こんなもんです

中卒女が今さらなことに驚いたり学んだりする日々をだらだらと記録しています。唐突に気持ち悪い話や思い出話をします。

空目

コンビニに行く途中、大きな黒いゴミ袋を毛艶のいい黒いラブラドール・レトリバーと空目した。

今どき大きな黒いゴミ袋なんてあまり見ないから、一目で大きな黒いゴミ袋とわからなかった。野放しにされている毛艶のいい黒いラブラドールこそあまり見ないどころか、一度も見たことがないけれど。

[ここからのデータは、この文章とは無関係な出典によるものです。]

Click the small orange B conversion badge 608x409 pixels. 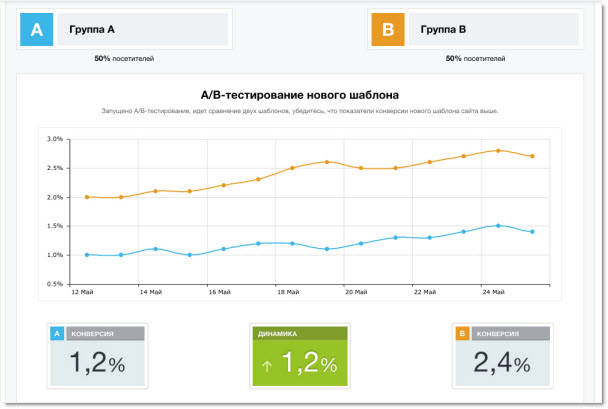462,333
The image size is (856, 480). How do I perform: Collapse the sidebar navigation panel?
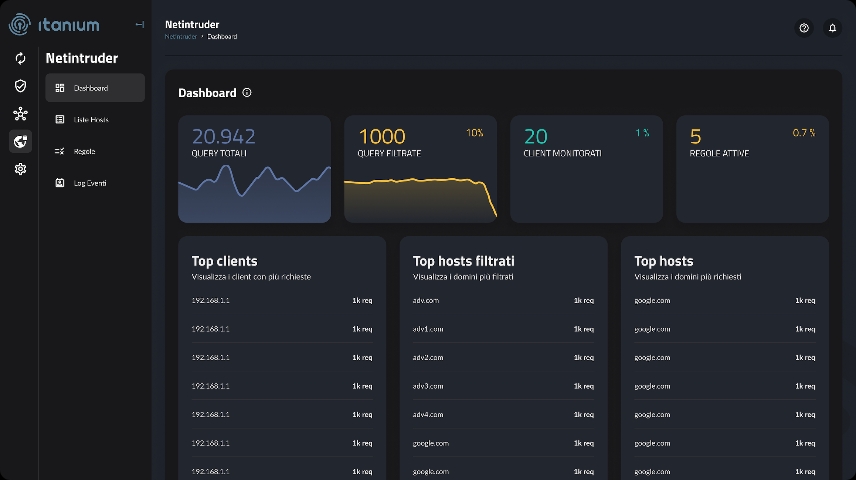139,25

昔からよく空目する。実家に住んでいたときは特にひどくて、大中小のゴミ袋を猫とよく空目して話しかけていた。

「実家の周辺=野良猫が多い」という固定観念だろうか。実際、実家の周辺は昔、野良猫が多くて、知り合いの野良猫が今思い出せるだけでも5〜6匹はいた。

知り合いの猫には会うと必ず話しかけていた。三毛のお母さん猫には「よっ」と一言、白黒のボス猫には「またケンカして! メッ!」というふうに。

ゴミ袋を猫とよく空目するようになったのは、中学校を卒業してからだった。夜中に携帯電話とにらめっこするようになってから、一気に視力が落ちてしまったのだ。

私はたびたび、コンビニの弁当が入ったゴミ袋を、じいちゃんが餌をやっている猫・ノウラと空目して「あれ、さっきまで家にいたよなぁ?」と話しかけていた。

生理用品を買ったときに入れてもらうような暗い色のゴミ袋は、近所ではあまり見ない黒猫と空目して「お、初めて見る顔だね!」とあいさつをした。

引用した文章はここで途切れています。